Page MenuHomePhabricator

Create a cookbook to execute Kafka rolling upgrades
Closed, ResolvedPublic

Description

Starting point: https://docs.google.com/document/d/1eHqkgKZitERH3M4NkJPA3qW3qWqF4haIkyMbZLJtATw/edit?tab=t.0

We should create a cookbook to upgrade single kafka brokers and/or an entire cluster to Kafka 3.5 safely. Ideally this work will be reused in the future to ease migrations to future versions, without waiting years to do it like we have been done for Kafka 1.1 :D

Event Timeline

elukey triaged this task as Medium priority.Feb 12 2026, 9:49 AM

From the tests in T416670, the procedure should be:

  • Disable puppet on all target brokers.
  • Merge a puppet change that sets the new target distribution, like https://gerrit.wikimedia.org/r/c/operations/puppet/+/1239142
  • For every broker:
    • systemctl stop kafka (needed to avoid race conditions between the old and new kafka processes trying to hold a zk session).
    • force a puppet run

Note: rollout and rollback are the same, the only thing that changes is the puppet patch. It is questionable if we want to have a full rollback solution or just allow the user to file a new puppet patch and restart the cookbook.

At this point the cluster is running the new kafka code, but inter.broker.protocol.version is still using the old value. Due to a change happened in the way the schema related to the clients' offset schema, rolling back is not possible after changing this value. So the user should likely wait a couple of days before proceeding further.

Then, it is sufficient to merge the inter.broker.protocol.version upgrade and roll restart brokers one at the time.

So ideally two cookbooks, very simple ones.

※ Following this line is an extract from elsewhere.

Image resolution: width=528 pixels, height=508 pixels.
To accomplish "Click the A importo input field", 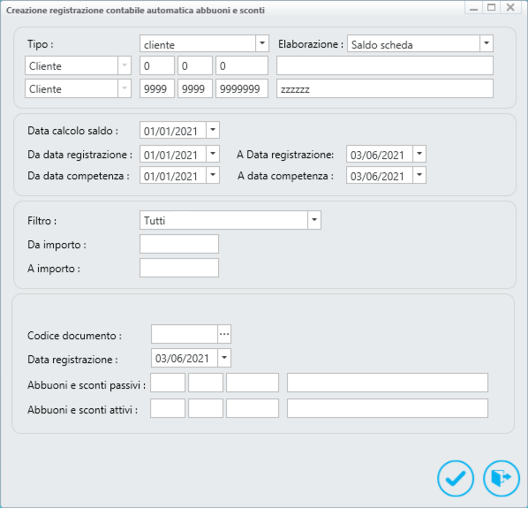I will 179,268.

Change #1247942 had a related patch set uploaded (by Elukey; author: Elukey):

[operations/cookbooks@master] WIP: add sre.kafka.change-confluent-distro-version

https://gerrit.wikimedia.org/r/1247942

Change #1248430 had a related patch set uploaded (by Elukey; author: Elukey):

[operations/puppet@production] role::kafka::test::broker: upgrade Kafka to 3.5

https://gerrit.wikimedia.org/r/1248430

Change #1248430 merged by Elukey:

[operations/puppet@production] role::kafka::test::broker: upgrade Kafka to 3.5

https://gerrit.wikimedia.org/r/1248430

Change #1247942 merged by Elukey:

[operations/cookbooks@master] Add the sre.kafka.change-confluent-distro-version cookbook

https://gerrit.wikimedia.org/r/1247942

Change #1249940 had a related patch set uploaded (by Elukey; author: Elukey):

[operations/puppet@production] role::kafka::test::broker: move to Confluent Kafka 3.7

https://gerrit.wikimedia.org/r/1249940

Change #1249940 merged by Elukey:

[operations/puppet@production] role::kafka::test::broker: move to Confluent Kafka 3.7

https://gerrit.wikimedia.org/r/1249940

Change #1262008 had a related patch set uploaded (by Elukey; author: Elukey):

[operations/puppet@production] role::kafka::test: update the inter broker protocol

https://gerrit.wikimedia.org/r/1262008

Change #1262008 merged by Elukey:

[operations/puppet@production] role::kafka::test: update the inter broker protocol

https://gerrit.wikimedia.org/r/1262008

Change #1262031 had a related patch set uploaded (by Elukey; author: Elukey):

[operations/puppet@production] Move kafka-test1006 to Trixie

https://gerrit.wikimedia.org/r/1262031

Change #1262031 merged by Elukey:

[operations/puppet@production] Move kafka-test1006 to Trixie

https://gerrit.wikimedia.org/r/1262031

elukey claimed this task.